为什么循环迭代中的依赖不能与前一个一起执行 [英] Why dependency in a loop iteration can't be executed together with the previous one

问题描述

我使用此代码来测试依赖项在 IvyBridge 上的循环迭代中的影响:

全局 _start_开始:mov rcx, 1000000000.for_loop:公司 rax ;操作A公司 rax ;操作B十二月运维Cjnz .for_loopxor rdi, rdimov rax, 60 ;_退出(0)系统调用

由于 dec 和 jnz 将被宏融合到单个 uop，因此我的循环中有 3 个 uops，它们在注释中进行了标记.

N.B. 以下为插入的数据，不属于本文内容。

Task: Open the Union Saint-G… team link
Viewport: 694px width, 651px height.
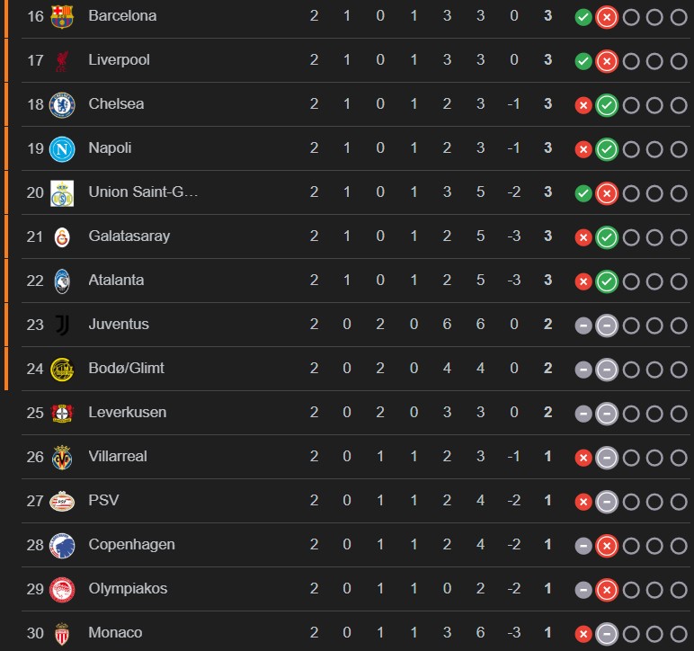Action: point(143,192)
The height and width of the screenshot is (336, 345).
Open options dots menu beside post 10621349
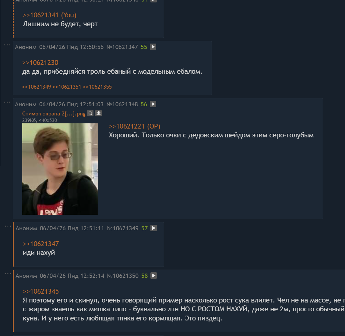point(8,226)
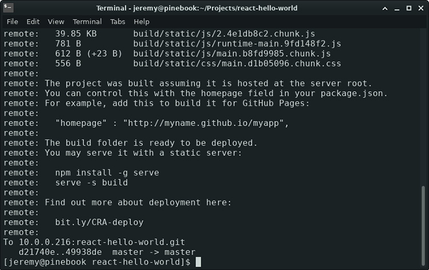Click the window title text
Image resolution: width=429 pixels, height=270 pixels.
click(x=213, y=8)
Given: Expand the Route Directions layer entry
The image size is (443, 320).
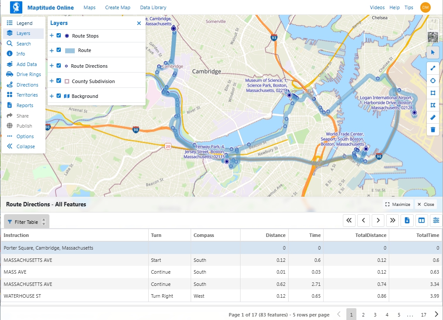Looking at the screenshot, I should pos(52,66).
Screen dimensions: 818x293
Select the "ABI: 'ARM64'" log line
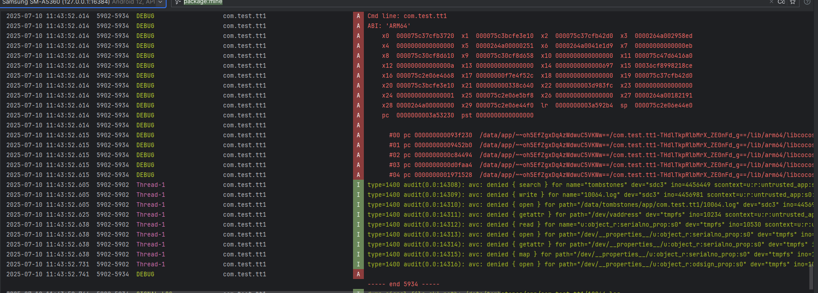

uop B 依赖于 uop A，所以我认为执行应该是这样的:

A CB A C ;前一个 B 和当前 A 可以在同一个循环中乙丙...乙丙乙

因此循环可以每迭代执行 1 个周期.

但是，perf 工具显示:

 2,009,704,779 个周期1,008,054,984 停顿周期前端 # 50.16% 前端周期空闲

所以它是每个迭代 2 个周期，并且有 50% 的前端周期空闲.

是什么导致前端闲置了 50%?为什么无法实现假设的执行图?

解决方案

B 和 A 形成循环携带的依赖链.A 不能在下一次迭代中运行，直到它有前一次 B 的结果.

任何给定的 B 永远不会与 A 在同一个循环中运行:如果前一个没有产生，后一个将使用什么输入有结果了吗?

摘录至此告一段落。